What the workers in Egypt, Tunisia, Bahrain and Iraq have shown is that “democratic” or not, when laws and legal apparatuses are used to repress truly democratic values, it is worth violating those laws en masse. The question is whether or not the workers of North America and Europe will take this cue to defend democratic values and rights, or if they will submit themselves to the “hollow shell” of democracy, a democracy that has “fallen into some disuse lately.”

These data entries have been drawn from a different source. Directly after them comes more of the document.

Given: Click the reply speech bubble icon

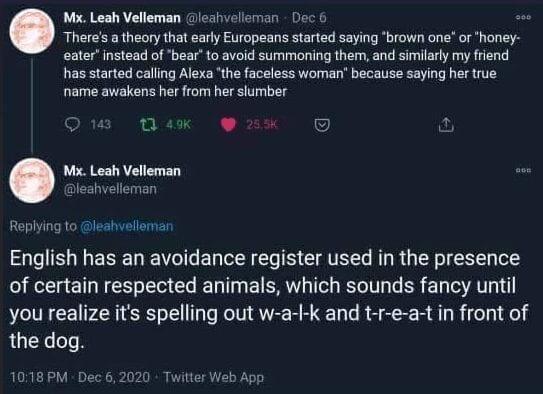Looking at the screenshot, I should (72, 124).
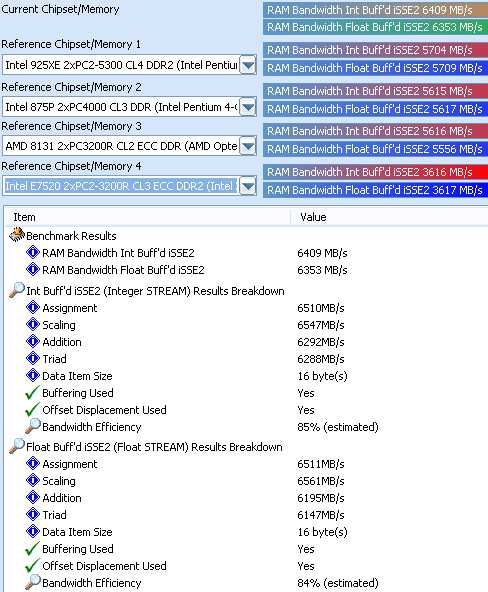Click the magnifier icon beside Float Buff'd iSSE2 Breakdown
The width and height of the screenshot is (488, 592).
[x=17, y=446]
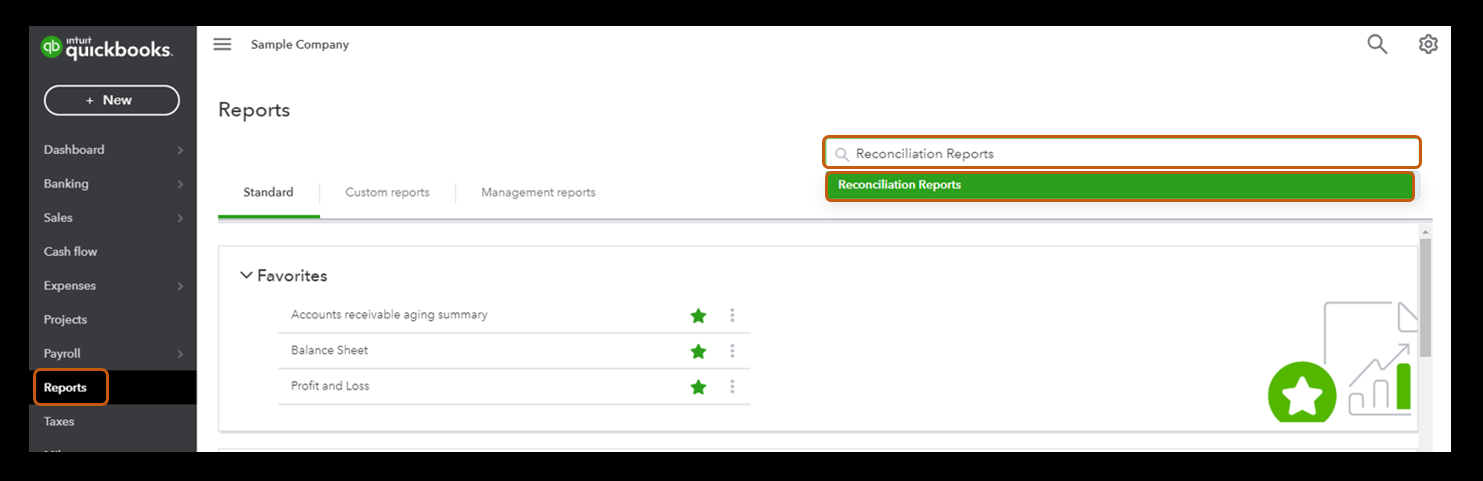Screen dimensions: 1483x481
Task: Switch to the Custom reports tab
Action: (x=387, y=192)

Not only that, but the self-organization of the people in Tahrir Square, into committees for health, food, security, communication, and so on, is being replicated in Bahraini and Yemeni occupations. Popular committees have also organized all over Africa and West Asia where uprisings have occurred for civil defence. And, moreover, although details are sketchy we can look at the self-organization of masses of people along with defecting political and military units to set up alternative governance structures in parts of Libya that have been removed from the current regime’s control. Clearly, some people are capable of “managing complex affairs.”
This management is not spontaneous, but it has been built upon the continuous struggles of people’s movements and other organizations that existed and functioned despite dictatorial regimes, sometimes out in the open, sometimes in hiding, sometimes in semi-exile. As the Libyan example shows, it can be scaled up to control of cities and towns. No, it is not all smooth sailing from there to the management of a national state, but it is management of complex affairs.
If anything, everyday citizens in Europe and North America can learn much from the examples of self-organization, political and economic self-organization, that have emerged in Africa and West Asia. This is a form of democracy that can go beyond the simple act of voting for someone else to manage one’s affairs. There is nothing saying that it will go that way in Africa and West Asia of the uprisings, but it can. We should be asking Tunisians and Egyptians for help — how do we get rid of unpopular rulers who eat away at the fabric of democracy everyday?
So far, I have not even touched upon the huge reservoir of colonial tropes and narratives that Layton and Orwin are drawing upon. Basically, it goes something like, the natives are incapable of ruling themselves, and so we must help them overcome their incapacities through the transmission of knowledge and expertise. That is the white man’s burden. But like colonialism before it, the interventions that the West makes in Africa, West Asia, and other parts of the world, are predicated upon a fairly simple logic of geopolitical dominance and exploitation for economic reasons. In fact, teasing out those geopolitical and economic connections, that go far beyond Israel and oil, would require a piece on its own.
To remove the Western governments and their pernicious influence from these regions would do far better for their political and economic development than their sustained destabilization that has cost untold millions their lives, livelihoods and living. Any rational observer would conclude that it is unlikely that, all of a sudden, Western governments will see the light and will start supporting freedom and democracy after decades of supporting repressive authoritarian regimes. What the world could use, contra Orwin, is far less “intensive international nurturing”:
Ghoga said the newly formed council was not contacting foreign governments and did not want them to intervene.
His comments came after US Secretary of State Hillary Clinton said Washington was “reaching out” to opposition groups in the east.and was prepared to offer “any kind of assistance” to Libyans seeking to overthrow the regime.